When the channel A computations are complete, another set of these computations is repeated for channel B. The B computations continue, using entirely different sections of memory into which and from which the data and results are being transferred. If a random transient fault had occurred during the channel A computations, then the only way the dual computation process could produce the same result in both channels would be for the random failure to recur within a time window synchronized with the computer's microclock, and remain for the identical duration of the original failure transient (with a time tolerance of about 10-20 ns). Even if this highly unlikley phenomenon could occur, the probability of producing the same errors as those which occurred during the first fault is extremely remote because the channel B computations are using an entirely different set of numbers in its addressing than those used by channel A. Even if a failure eluded the dual-channel strategy, there are other protective monitors designed to screen out the harmful consequences of such an unlikely event. They are the ticket check and performance assessment algorithms.

# Ticket Check or Program Flow Constraint

The term ticket check is derived from the analogy of a traveler traversing a complex route in which ticket agents punch the traveler's ticket to mark the completion of each leg of the journey. The analogy refers to the flow of a highly constrained program, branching and returning through a maze of very specific fixed and computed addresses. The programming technique used is to set specific bits in "ticket punch" words to verify that the proper subroutine has been performed. This must be done before the address for the next task can be obtained.
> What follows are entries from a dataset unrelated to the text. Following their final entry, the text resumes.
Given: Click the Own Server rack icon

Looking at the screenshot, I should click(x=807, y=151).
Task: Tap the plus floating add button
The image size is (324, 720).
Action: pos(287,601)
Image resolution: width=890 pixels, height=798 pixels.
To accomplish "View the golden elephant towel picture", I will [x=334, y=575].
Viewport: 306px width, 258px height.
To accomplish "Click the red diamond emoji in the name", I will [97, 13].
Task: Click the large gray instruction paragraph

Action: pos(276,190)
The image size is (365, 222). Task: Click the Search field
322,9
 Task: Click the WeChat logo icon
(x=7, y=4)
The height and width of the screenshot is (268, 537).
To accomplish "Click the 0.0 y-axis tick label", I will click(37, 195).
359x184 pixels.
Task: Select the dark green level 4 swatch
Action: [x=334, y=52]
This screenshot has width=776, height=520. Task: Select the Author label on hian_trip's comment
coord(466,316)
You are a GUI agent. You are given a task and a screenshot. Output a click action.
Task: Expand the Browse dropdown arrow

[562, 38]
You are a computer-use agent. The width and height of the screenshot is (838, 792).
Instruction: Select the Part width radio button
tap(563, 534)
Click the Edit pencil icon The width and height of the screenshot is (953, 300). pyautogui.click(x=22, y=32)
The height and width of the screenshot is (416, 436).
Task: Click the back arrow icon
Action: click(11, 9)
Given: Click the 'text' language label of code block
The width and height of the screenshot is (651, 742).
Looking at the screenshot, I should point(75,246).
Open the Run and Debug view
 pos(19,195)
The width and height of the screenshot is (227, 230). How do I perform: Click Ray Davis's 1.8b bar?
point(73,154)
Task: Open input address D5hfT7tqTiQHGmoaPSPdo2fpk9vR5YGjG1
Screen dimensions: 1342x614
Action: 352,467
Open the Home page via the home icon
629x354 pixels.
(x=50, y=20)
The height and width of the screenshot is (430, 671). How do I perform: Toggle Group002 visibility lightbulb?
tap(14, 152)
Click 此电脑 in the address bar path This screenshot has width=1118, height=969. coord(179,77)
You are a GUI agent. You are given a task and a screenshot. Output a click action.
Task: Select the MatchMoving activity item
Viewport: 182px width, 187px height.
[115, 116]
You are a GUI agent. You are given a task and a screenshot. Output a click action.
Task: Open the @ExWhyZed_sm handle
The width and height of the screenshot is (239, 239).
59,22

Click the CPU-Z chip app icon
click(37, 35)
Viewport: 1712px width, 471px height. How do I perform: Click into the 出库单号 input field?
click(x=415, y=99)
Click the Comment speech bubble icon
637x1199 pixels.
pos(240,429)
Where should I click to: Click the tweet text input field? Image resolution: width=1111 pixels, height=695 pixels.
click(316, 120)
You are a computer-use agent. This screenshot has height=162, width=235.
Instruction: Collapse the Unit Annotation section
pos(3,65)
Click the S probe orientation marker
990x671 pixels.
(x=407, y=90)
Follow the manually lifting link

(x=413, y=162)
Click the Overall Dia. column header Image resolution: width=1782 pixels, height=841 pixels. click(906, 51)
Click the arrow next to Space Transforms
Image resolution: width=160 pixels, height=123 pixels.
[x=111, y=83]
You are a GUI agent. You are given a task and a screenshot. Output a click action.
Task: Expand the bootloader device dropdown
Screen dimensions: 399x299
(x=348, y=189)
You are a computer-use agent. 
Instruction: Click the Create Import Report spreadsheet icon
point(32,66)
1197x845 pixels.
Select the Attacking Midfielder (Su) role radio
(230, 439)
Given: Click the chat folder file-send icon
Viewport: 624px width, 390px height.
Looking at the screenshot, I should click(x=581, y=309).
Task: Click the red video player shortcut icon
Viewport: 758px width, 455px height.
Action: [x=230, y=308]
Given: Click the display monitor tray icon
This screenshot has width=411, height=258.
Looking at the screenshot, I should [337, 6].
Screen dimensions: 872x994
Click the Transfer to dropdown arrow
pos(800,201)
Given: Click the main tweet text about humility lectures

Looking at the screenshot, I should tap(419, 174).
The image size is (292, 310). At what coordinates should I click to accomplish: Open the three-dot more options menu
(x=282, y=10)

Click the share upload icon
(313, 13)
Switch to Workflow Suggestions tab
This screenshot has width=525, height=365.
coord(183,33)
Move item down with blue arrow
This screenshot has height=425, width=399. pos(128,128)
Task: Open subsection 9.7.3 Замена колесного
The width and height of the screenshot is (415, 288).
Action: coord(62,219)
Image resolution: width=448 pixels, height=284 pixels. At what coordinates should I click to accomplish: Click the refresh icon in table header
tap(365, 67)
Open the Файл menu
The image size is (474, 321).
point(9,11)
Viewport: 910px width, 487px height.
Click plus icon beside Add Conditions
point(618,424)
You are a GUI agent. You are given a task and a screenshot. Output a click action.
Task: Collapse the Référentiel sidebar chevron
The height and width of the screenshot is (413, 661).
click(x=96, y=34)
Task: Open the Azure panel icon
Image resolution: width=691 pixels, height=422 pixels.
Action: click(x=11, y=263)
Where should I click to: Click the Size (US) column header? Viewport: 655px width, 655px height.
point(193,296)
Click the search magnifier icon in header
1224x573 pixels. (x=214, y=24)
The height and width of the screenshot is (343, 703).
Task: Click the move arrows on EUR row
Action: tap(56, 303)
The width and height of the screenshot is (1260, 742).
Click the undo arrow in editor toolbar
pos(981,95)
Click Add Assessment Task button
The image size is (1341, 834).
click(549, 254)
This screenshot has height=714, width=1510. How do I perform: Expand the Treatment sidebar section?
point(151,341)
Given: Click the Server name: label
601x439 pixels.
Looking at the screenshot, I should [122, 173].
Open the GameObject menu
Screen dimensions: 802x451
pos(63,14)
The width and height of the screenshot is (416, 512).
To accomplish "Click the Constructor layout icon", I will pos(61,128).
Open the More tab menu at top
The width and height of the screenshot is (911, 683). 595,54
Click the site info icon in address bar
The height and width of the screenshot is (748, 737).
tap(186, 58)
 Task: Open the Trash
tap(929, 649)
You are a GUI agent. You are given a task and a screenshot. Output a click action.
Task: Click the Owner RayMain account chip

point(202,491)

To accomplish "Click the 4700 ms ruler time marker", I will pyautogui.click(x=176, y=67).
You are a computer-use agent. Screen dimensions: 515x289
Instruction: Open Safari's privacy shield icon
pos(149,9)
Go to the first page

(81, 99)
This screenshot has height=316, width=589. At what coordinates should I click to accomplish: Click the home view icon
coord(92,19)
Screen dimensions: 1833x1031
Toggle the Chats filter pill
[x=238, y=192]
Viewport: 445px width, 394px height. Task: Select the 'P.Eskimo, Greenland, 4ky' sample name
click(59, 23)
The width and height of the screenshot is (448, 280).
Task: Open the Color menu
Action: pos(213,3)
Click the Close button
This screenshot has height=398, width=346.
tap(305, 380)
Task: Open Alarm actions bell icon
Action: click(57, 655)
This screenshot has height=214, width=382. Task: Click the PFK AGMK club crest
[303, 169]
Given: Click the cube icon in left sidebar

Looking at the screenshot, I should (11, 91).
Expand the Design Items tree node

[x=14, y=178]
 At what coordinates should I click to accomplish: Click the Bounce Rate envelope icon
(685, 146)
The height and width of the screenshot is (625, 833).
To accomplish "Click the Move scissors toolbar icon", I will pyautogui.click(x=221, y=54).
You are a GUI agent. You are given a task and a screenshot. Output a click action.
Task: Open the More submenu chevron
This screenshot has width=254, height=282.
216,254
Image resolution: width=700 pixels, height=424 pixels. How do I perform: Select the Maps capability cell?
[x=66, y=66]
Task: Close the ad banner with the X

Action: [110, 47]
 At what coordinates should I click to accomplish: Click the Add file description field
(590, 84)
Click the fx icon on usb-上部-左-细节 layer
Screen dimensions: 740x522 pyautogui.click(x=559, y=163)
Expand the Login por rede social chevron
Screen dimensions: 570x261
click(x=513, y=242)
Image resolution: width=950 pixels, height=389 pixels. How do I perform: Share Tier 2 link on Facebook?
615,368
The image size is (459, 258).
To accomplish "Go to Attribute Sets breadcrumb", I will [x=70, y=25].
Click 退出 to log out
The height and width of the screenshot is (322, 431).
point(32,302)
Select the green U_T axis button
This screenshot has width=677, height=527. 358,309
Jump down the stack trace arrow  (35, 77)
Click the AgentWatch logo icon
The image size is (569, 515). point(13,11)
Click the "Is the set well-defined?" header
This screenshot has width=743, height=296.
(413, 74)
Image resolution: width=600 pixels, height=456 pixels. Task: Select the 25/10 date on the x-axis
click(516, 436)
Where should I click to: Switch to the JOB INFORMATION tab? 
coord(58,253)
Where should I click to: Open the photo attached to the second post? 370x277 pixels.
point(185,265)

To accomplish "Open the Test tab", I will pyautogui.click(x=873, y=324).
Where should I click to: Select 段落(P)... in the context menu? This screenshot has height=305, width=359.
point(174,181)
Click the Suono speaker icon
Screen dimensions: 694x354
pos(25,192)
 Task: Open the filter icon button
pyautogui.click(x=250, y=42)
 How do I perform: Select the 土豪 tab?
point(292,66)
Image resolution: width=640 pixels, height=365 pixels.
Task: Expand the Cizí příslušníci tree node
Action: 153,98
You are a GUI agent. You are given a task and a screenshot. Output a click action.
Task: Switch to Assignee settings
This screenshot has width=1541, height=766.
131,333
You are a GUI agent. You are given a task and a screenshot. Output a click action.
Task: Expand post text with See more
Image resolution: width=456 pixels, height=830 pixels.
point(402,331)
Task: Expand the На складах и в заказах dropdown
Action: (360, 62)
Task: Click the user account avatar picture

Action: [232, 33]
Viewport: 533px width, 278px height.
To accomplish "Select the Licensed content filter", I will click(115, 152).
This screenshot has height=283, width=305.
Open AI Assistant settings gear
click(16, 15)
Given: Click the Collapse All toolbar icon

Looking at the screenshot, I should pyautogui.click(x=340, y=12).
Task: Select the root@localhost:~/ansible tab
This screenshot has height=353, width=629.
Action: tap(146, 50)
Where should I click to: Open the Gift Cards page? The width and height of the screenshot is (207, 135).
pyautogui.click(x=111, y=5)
A very large percentage of computer operations involve the manipulation of numbers in which at least part of the bits represent an address. Errors in such numbers disrupt normal program flow, and most such disruptions result in a total collapse of program flow. In such a collapse, insufficient order or control remains to even observe the failures that will be found by ticket-check routines. Failure to enter or read correctly from the B registers (indexing functions) or failure of the push/pull operations of the stack are examples of faults that will cause a total collapse of flow. The purpose of the ticket-check routines is, therefore, only to detect the rare and perhaps transient failure condition where only a minor alteration of normal flow occurred. Included in this category of failures is the intermittent type which can prevent completion of the computations within the allocated time.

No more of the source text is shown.